Management of Labor

Assuming that you have no complications of pregnancy, we do not subject you to very many “routine” procedures during labor and delivery. We do not request perineal (vaginal) shaving. We do recommend an IV (intravenous) line during labor, although a saline lock is an option (this is a short IV catheter filled with saline so you do not have to be connected to the full IV line and bag of fluid).


Episiotomy is an incision made in the area between the vagina and the rectum at the time of the delivery of the baby’s head. It is done to try to prevent spontaneous lacerations or tears of the vulva, vagina, urethra or clitoris. Many patients wish to avoid an episiotomy. We believe that patients truly wish to avoid or minimize any damage to that part of the body, and that is our goal. However, at times there may be a medical indication for episiotomy, such as fetal distress, or to prevent a potentially large tear. Our goal is for you to go home with the fewest stitches possible!

Epidurals (click here)

Fetal Monitoring

We do believe in the use of external electronic fetal monitoring. This need not be continuous and we offer intermittent monitoring at your request. Internal fetal monitoring is performed for medical indications.

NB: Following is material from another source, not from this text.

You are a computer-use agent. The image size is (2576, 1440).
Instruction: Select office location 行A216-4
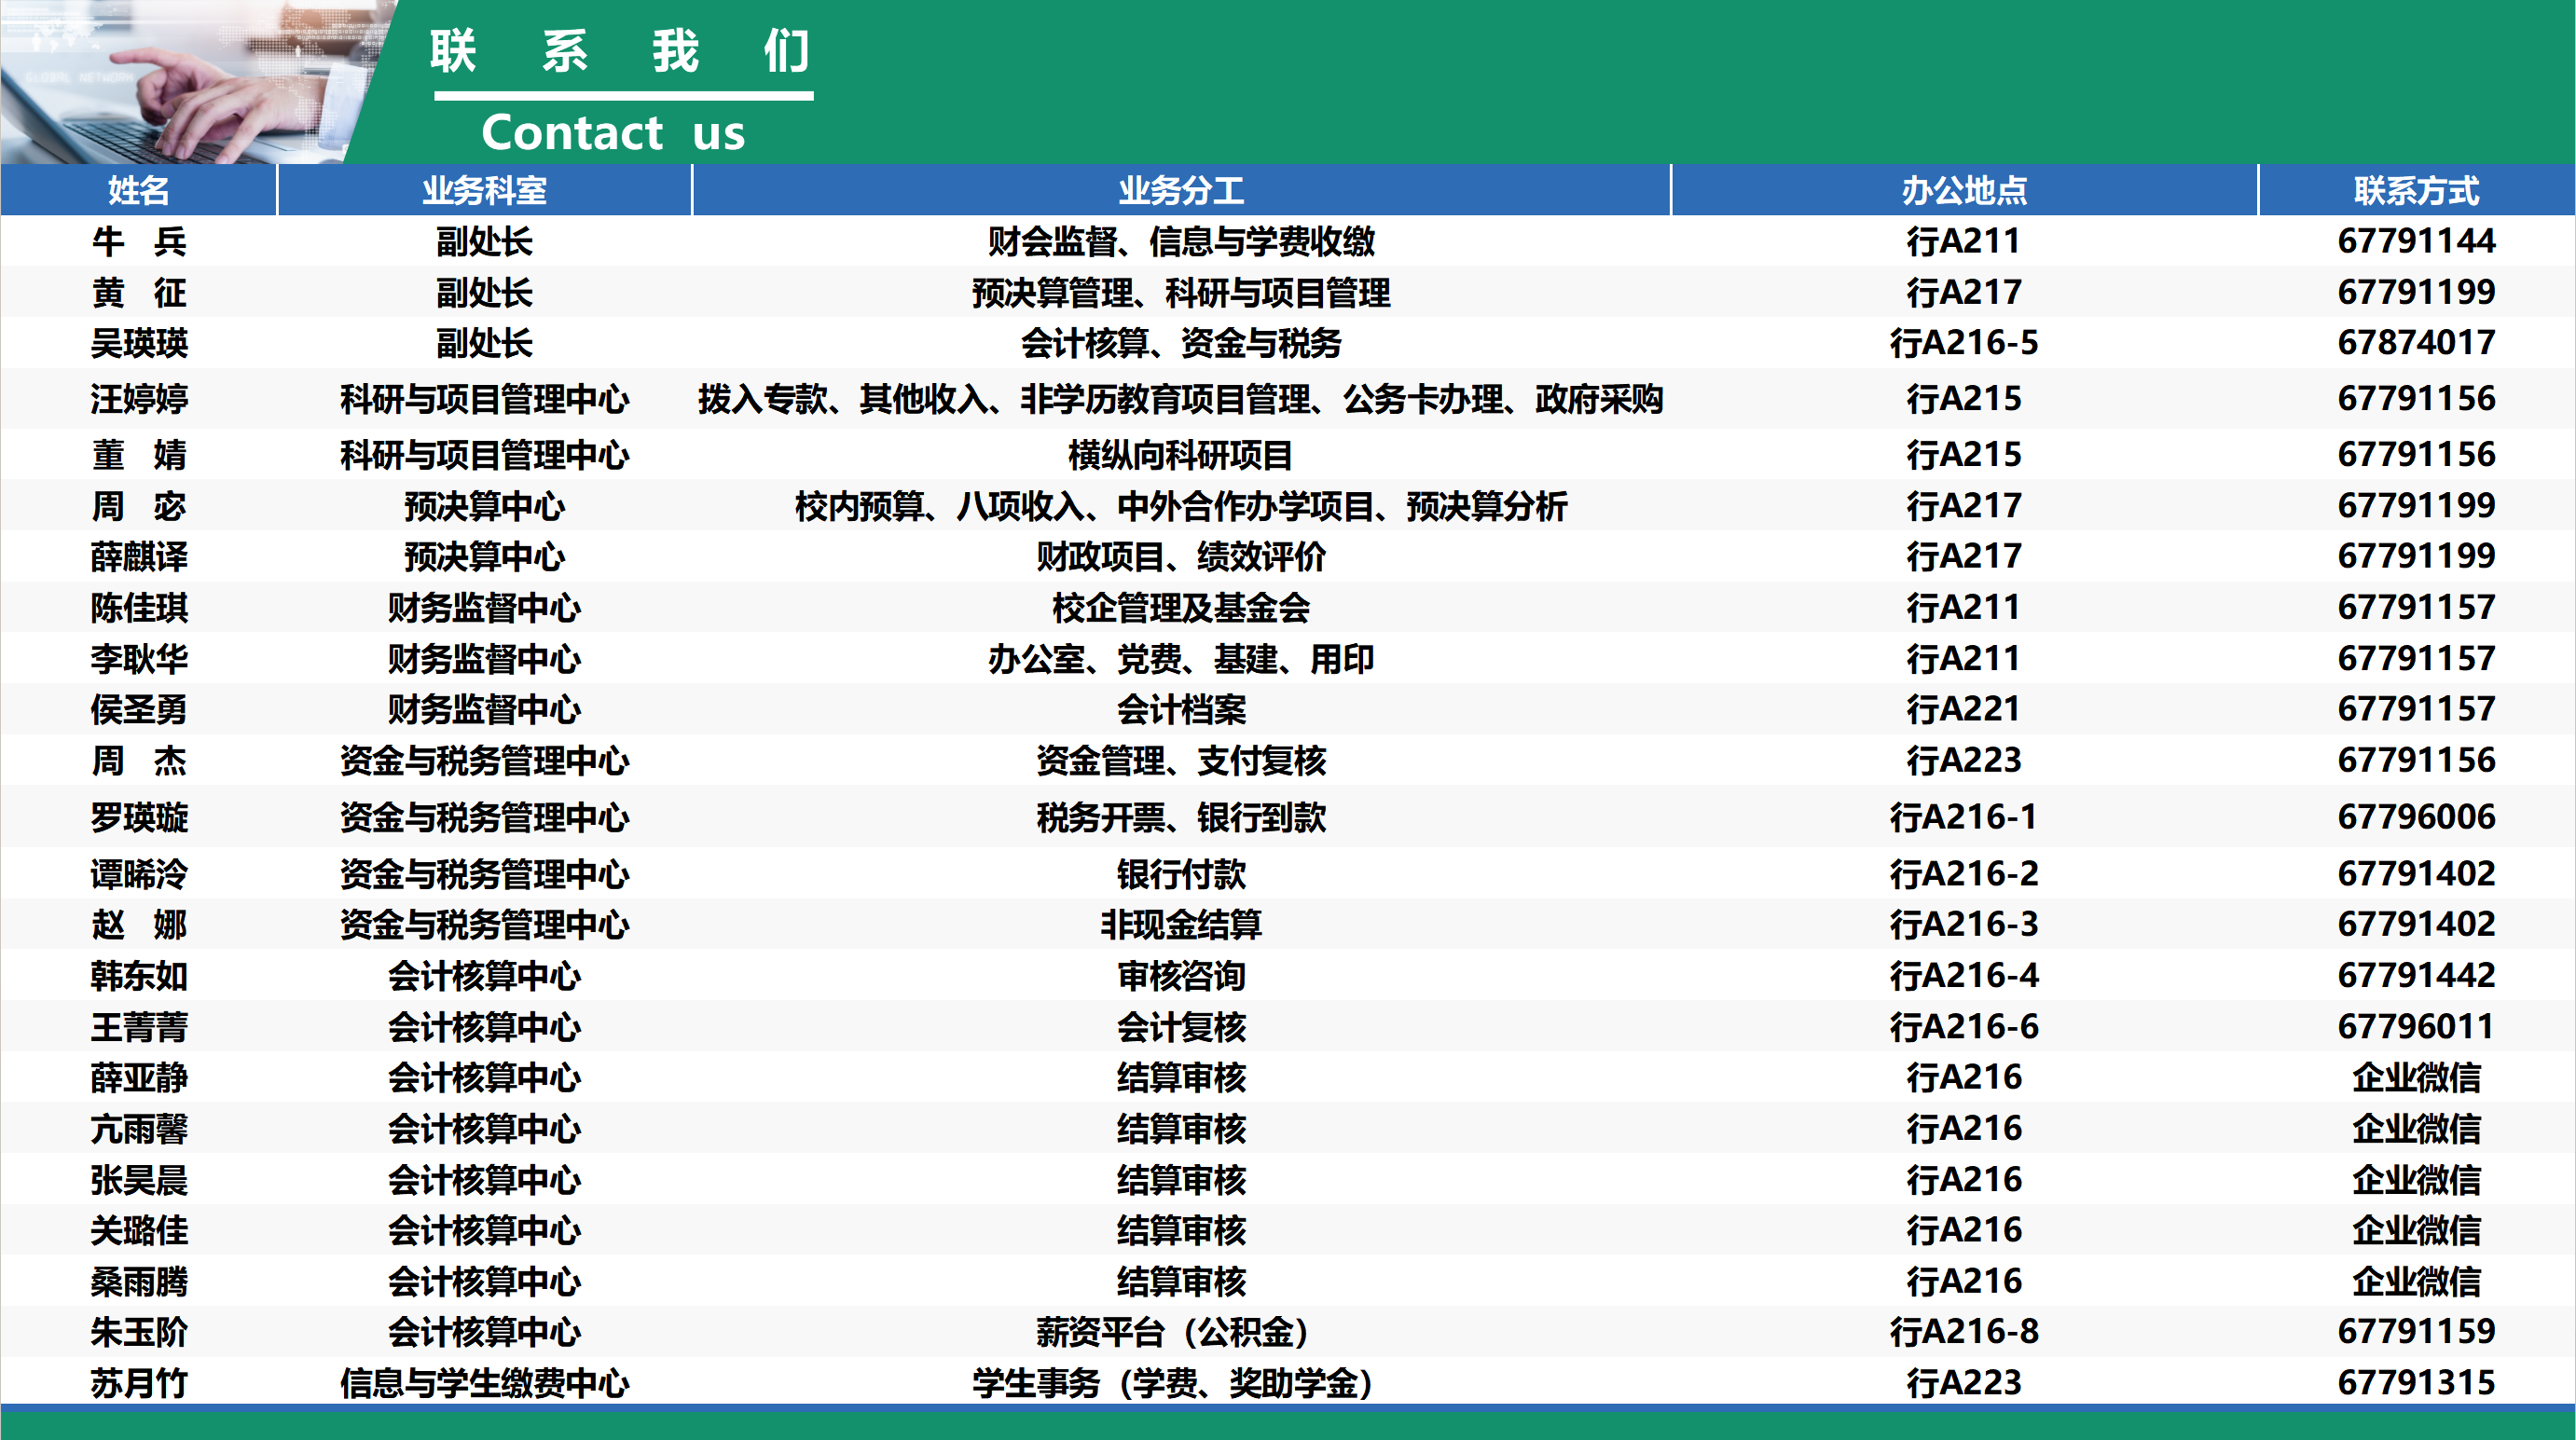[1964, 975]
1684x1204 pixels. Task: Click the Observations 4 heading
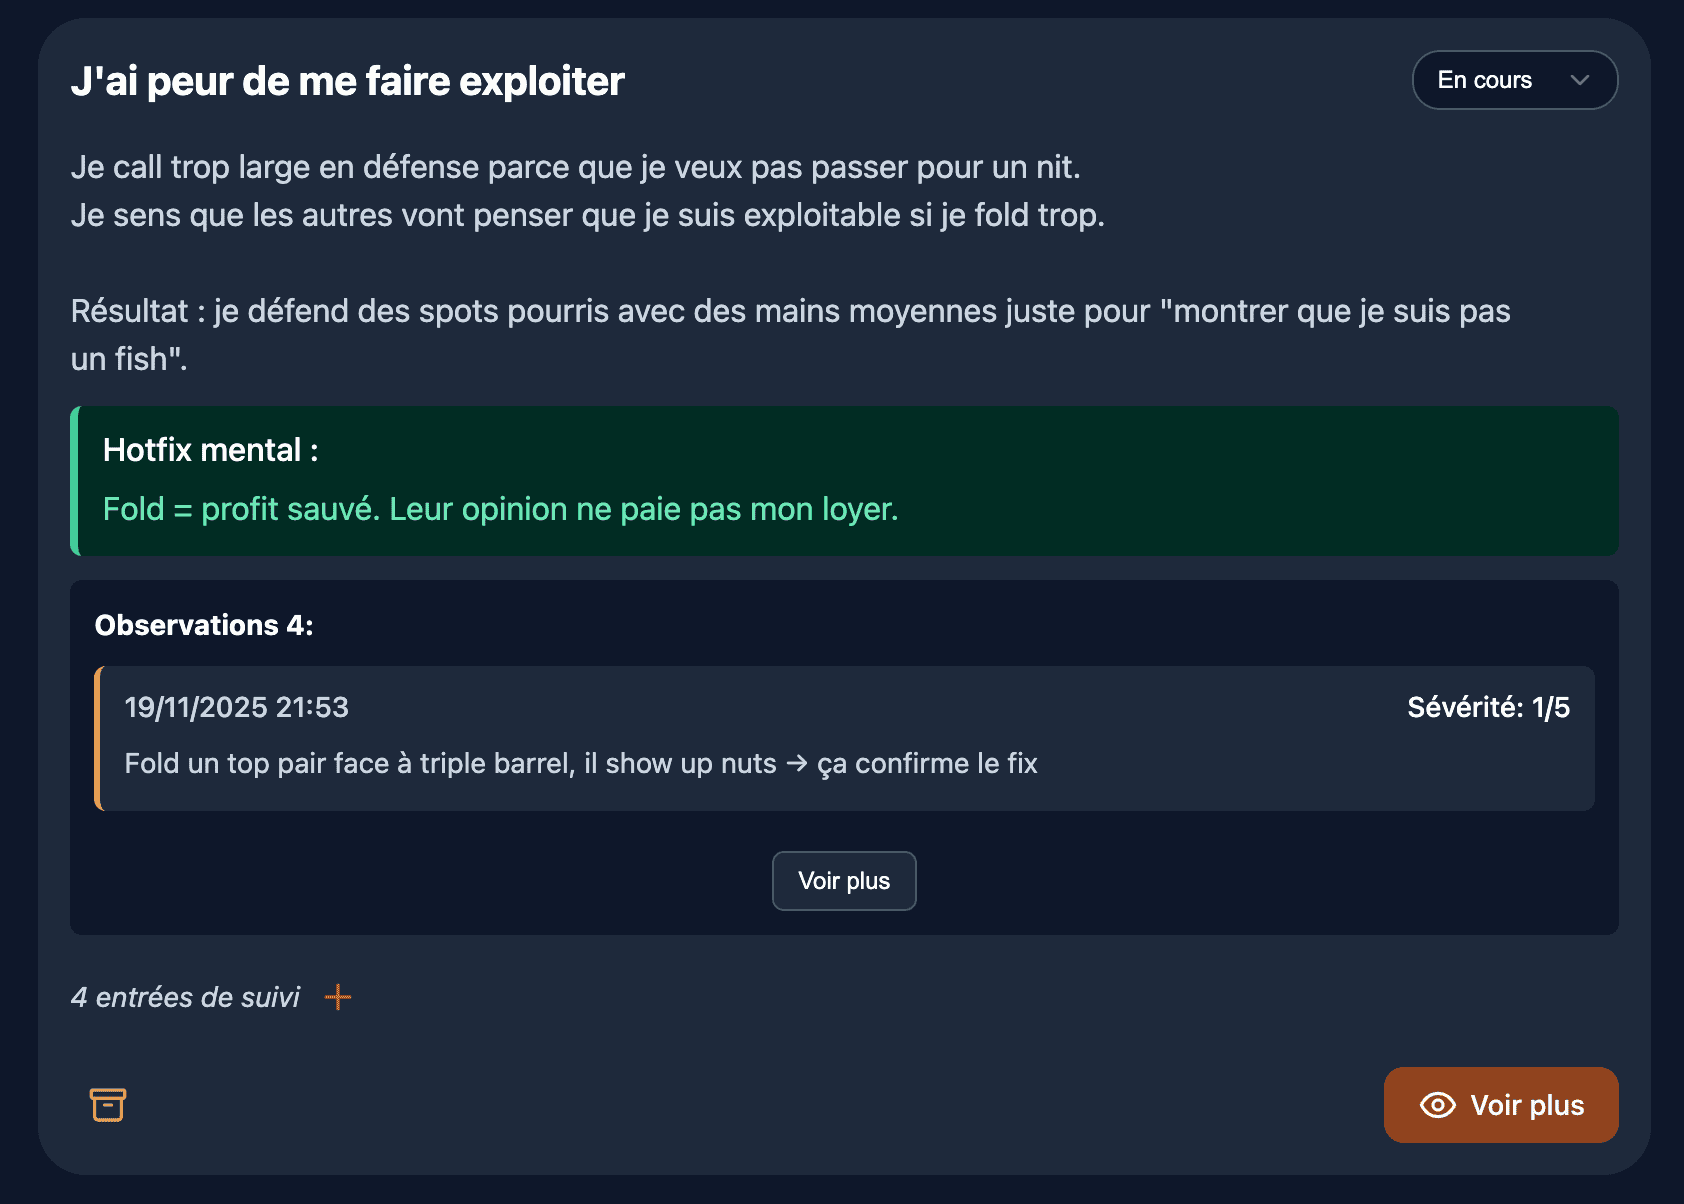click(204, 625)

You are not “strapped down” in bed during labor. Patients may ambulate during labor, go to the restroom, even shower if they wish to (and if there is no medical contraindication).

There are 2 patients

It is important to understand that an obstetrician is responsible for two patients, the mother and the baby. If a situation presents itself that appears to put the fetus at risk, then the doctor is obligated to suggest and encourage interventions designed to minimize and/or prevent a possible adverse outcome. This may mean completely disregarding a “Birth Plan” and implementing various degrees of medical care including the possibility of Cesarean Section.

No medical intervention

Some patients want to have an entirely natural delivery. No medications, no fetal monitoring, no intravenous, and essentially little or no medical intervention. Dr. Jick does not feel comfortable with this situation and feels that you would be much better off finding another obstetrician who would be more accommodating to your preferences.